In this column, dated August 25, we had counted an unstable Pakistan as a possible risk to our markets. The assassination has brought back those fears.
 
The implosion of Pakistan could have serious repercussions for India. India's stock in the world markets has gone up largely because of the relatively stable relationship we have with our western neighbour. It is not clear as to how events in Pakistan will unfold but the country seems to be skating on thin ice.
 
How do markets react to such events? These events produce uncertainty and the markets do not like that. So they react by marking stocks down. But they can also throw the venom out soon and get ready to jive again.
 
When the news of the Pakistani infiltration in Kashmir came in May 1999, the markets carried on as usual. It was only when the MIGs of Squadron Leader Ahuja and Flight Lieutenant Nachiketa were downed on May 27 that our markets too dived by 111 points, or 2.7 per cent, to 3862. They fell again the next day by 187 points, a total reaction of 298 points or 7.9 per cent.
 
By the time the Kargil war was over on July 12, the markets too had reached a new high at 4678 the next day. This was a rise of 1003 points, or 21.44 per cent, from the day Vir Chakra winner Ahuja laid down his life.
 
In the aftermath of September 11, we tumbled from 3150 to 2594 , a fall of 556 points, or 17.65 per cent, in eight sessions.

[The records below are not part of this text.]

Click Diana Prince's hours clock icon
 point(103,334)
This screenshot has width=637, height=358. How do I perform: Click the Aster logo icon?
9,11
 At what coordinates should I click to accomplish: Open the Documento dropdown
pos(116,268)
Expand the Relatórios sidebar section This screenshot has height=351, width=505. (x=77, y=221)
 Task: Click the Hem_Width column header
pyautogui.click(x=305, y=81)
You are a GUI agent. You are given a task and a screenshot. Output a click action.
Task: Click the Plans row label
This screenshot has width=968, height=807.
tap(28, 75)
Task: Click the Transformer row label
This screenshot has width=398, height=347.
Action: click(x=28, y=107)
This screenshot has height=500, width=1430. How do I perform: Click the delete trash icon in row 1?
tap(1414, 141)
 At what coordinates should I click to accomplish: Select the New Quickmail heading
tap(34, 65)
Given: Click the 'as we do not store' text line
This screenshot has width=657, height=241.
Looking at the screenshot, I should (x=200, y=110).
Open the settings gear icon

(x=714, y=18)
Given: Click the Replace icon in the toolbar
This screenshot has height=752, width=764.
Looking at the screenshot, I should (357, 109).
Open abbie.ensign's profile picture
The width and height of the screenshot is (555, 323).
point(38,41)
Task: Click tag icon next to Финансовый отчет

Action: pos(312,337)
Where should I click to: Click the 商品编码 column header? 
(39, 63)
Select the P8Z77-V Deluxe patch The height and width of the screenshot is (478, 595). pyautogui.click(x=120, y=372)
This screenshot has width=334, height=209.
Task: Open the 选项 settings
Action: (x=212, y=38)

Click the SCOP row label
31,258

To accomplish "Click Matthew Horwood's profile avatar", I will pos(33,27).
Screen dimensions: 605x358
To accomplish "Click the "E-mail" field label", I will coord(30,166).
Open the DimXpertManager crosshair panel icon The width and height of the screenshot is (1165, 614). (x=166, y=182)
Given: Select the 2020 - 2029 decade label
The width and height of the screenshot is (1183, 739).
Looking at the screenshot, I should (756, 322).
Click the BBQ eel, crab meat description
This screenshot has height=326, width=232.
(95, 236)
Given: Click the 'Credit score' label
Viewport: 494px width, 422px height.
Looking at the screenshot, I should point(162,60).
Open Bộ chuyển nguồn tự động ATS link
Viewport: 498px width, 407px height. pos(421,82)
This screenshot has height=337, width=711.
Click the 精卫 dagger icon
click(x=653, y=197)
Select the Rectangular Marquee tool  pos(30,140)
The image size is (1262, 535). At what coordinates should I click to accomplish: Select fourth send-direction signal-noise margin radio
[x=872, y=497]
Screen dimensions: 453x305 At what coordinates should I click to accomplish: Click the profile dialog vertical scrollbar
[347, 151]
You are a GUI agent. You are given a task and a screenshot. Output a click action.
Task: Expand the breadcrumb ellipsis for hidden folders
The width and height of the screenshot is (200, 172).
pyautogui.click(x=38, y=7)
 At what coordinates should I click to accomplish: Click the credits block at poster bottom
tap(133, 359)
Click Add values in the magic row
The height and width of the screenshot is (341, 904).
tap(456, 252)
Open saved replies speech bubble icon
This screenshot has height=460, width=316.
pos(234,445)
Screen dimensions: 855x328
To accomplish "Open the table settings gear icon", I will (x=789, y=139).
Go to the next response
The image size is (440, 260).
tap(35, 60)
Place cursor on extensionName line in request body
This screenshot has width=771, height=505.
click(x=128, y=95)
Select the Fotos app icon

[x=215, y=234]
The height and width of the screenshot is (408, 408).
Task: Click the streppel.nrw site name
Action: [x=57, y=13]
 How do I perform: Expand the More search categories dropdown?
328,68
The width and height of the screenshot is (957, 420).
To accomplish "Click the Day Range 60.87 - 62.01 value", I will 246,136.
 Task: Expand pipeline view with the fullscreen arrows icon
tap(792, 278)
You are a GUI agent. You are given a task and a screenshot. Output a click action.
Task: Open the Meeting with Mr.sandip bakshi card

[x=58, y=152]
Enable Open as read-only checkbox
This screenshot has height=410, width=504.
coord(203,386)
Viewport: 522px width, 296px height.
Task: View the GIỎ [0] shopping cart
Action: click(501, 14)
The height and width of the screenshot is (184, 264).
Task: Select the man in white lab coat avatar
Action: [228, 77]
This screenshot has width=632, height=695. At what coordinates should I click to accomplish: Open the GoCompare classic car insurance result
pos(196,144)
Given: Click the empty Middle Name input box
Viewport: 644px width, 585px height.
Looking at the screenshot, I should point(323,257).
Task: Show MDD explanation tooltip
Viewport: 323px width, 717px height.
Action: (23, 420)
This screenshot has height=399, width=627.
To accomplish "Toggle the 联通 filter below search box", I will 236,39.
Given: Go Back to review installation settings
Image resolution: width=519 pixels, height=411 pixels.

The fall was aggravated by the fact that we reacted first to the incident on September 12 and then we reacted to the fall of the US markets when they reopened the next week.
 
Our markets fell again on October 8, 2001, when they reopened after a weekend bombarding of Afghanistan. The fall was just 3.37 per cent. There was no looking back after that. By December 7, two months after the first bomb was dropped, the Sensex had bounced back 623 points or 22.15 per cent, at 3436.
 
Unless terrorists strike again or the army comes out of the barracks, the market should be able to claw its way back as in the past.
 
The only hitch is that this time there would be many willing to book profits out of choice, not necessarily out of panic, which can snowball into something big. As we usher in the new year, here's hoping that democracy emerges stronger in the neighbourhood. Our markets are capable of taking care of themselves.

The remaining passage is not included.